Upstream discretization

Wolfram Language



This information is part of the Modelica Standard Library maintained by the Modelica Association.

When implementing a Fluid component, the difficult arises that the value of intensive quantities (such as p, T, ρ) shall be accessed from the upstream volume. For example, if the fluid flows from volume A to volume B, then the intensive quantities of volume B have no influence on the fluid between the two volumes. On the other hand, if the flow direction is reversed, the intensive quantities of volume A have no influence on the fluid between the two volumes.

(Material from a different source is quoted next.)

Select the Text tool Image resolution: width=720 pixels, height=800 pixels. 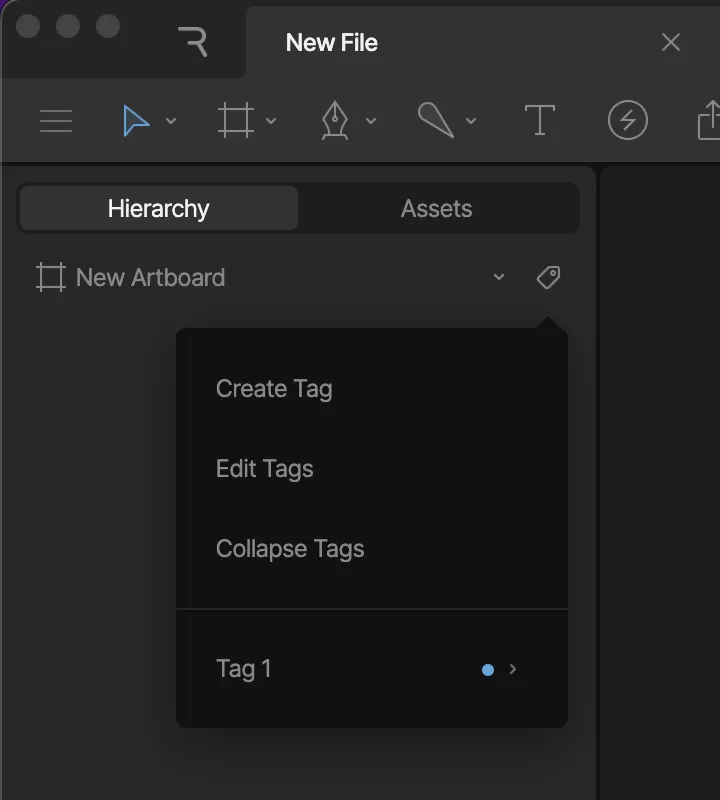[x=539, y=120]
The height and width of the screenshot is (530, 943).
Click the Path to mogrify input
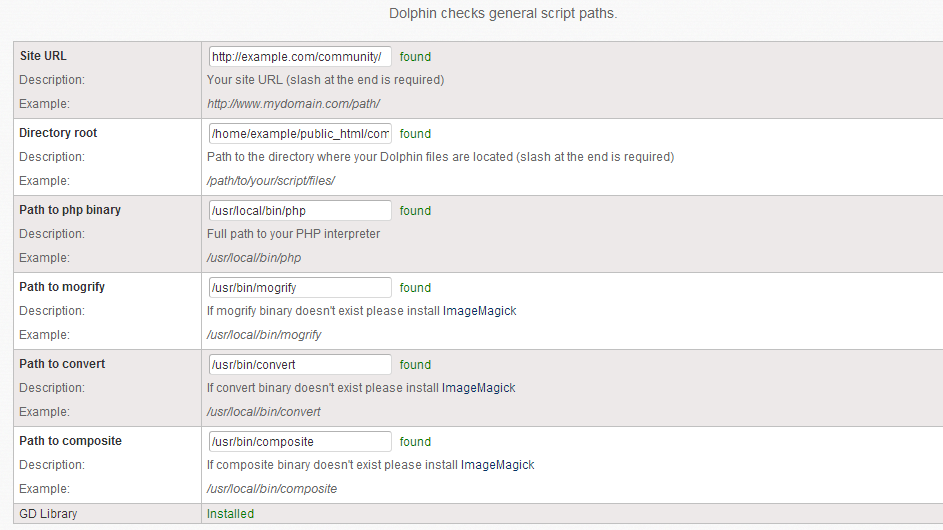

In the Modelica.Fluid library, such a situation is handled with the following code fragment (from Interfaces.PartialTwoPortTransport):

  replaceable package Medium = Modelica.Media.Interfaces.PartialMedium
    annotation(choicesAllMatching = true);

  Interfaces.FluidPort_a port_a(redeclare package Medium = Medium);
  Interfaces.FluidPort_b port_b(redeclare package Medium = Medium);

  Medium.ThermodynamicState port_a_state_inflow
    "Medium state close to port_a for inflowing mass flow";
  Medium.ThermodynamicState port_b_state_inflow
    "Medium state close to port_b for inflowing mass flow";

  // Isenthalpic state transformation (no storage and no loss of energy)
  port_a.h_outflow  = inStream(port_b.h_outflow);
  port_b.h_outflow  = inStream(port_a.h_outflow);

  port_a.Xi_outflow = inStream(port_b.Xi_outflow);
  port_b.Xi_outflow = inStream(port_a.Xi_outflow);

  // Mass balance
  port_a.m_flow + port_b.m_flow = 0;

  // Medium states for inflowing medium
  port_a_state_inflow = Medium.setState_phX(port_a.p, port_b.h_outflow, port_b.Xi_outflow);
  port_b_state_inflow = Medium.setState_phX(port_b.p, port_a.h_outflow, port_a.Xi_outflow);

  // Densities close to the parts when mass flows in to the respective port
  port_a_rho_inflow = Medium.density(port_a_state_inflow);
  port_b_rho_inflow = Medium.density(port_b_state_inflow);

  // Pressure drop correlation (k_ab, k_ba are the loss factors for the two flow
  // directions; e.g., for a circular device: k = 8*zeta/(pi*diameter)^2)^2)
  m_flow = Utilities.regRoot2(port_a.p - port_b.p, dp_small,
                              port_a_rho_inflow/k1, port_b_rho_inflow/k2);

The medium states for inflowing media can be used to compute density and dynamic viscosity which in turn can be use to formulate the pressure drop equation. The standard pressure drop equation

dp = port_a - port_b;
m_flow = sqrt(2/(zeta*diameter))*if dp >= 0 then  sqrt(dp)
                                            else -sqrt(-dp)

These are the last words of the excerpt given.